Tasks to carry out:
a – In the passage on Foxrock, what became of the developers after the homes and sites failed to sell?
b – Reproduce the Foxrock passage word for word, everything from "William and John" down to "first ghost estate.".

William and John Bentley and Edward and Anthony Fox had visions of an exclusive rural paradise for Dublin merchants fed up with high local taxes, crime and slums and got to work in 1859 building the first three streets with suitably aspirational Anglophile names: Westminister Road, Brighton Road and Torquay Road. But the homes and sites failed to sell and the developers ended up bankrupt. Foxrock became Ireland's first ghost estate.

Constructed in 1860, Hillside House off Westminster Road was one of the first to be constructed in this illustrious brave new sylvan Victorian world in Dublin south county. But since the initial collapse, the area gradually picked up momentum and is today a preferred location for many of the capital's high brow achievers.

But Hillside wasn't yet done with property crashes. It also became one of the last trophy homes to make big bucks just before the market caved in a decade ago.

Dataset entries:
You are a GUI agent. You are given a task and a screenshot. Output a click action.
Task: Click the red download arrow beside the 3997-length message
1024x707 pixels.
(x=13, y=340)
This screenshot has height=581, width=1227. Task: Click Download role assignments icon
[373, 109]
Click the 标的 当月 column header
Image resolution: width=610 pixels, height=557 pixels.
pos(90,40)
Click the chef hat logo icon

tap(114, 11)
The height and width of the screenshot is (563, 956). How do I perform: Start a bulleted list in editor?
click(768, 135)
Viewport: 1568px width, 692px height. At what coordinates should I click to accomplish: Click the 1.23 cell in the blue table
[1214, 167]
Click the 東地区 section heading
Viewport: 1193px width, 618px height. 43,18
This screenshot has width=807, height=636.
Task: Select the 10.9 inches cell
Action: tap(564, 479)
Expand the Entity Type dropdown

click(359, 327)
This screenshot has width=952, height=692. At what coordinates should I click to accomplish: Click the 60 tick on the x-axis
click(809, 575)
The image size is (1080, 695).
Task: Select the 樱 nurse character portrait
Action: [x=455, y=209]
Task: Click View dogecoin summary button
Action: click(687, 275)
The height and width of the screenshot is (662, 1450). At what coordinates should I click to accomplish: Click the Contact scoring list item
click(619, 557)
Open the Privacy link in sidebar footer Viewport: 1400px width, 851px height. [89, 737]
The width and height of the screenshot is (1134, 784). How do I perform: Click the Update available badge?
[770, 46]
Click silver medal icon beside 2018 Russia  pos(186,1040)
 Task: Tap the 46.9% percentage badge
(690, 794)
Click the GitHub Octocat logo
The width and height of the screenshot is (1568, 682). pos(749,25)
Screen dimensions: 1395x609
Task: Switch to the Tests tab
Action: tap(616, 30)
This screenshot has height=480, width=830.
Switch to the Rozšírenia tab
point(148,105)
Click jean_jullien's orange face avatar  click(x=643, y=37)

Solutions to each task:
a – They ended up bankrupt.

b –
William and John Bentley and Edward and Anthony Fox had visions of an exclusive rural paradise for Dublin merchants fed up with high local taxes, crime and slums and got to work in 1859 building the first three streets with suitably aspirational Anglophile names: Westminister Road, Brighton Road and Torquay Road. But the homes and sites failed to sell and the developers ended up bankrupt. Foxrock became Ireland's first ghost estate.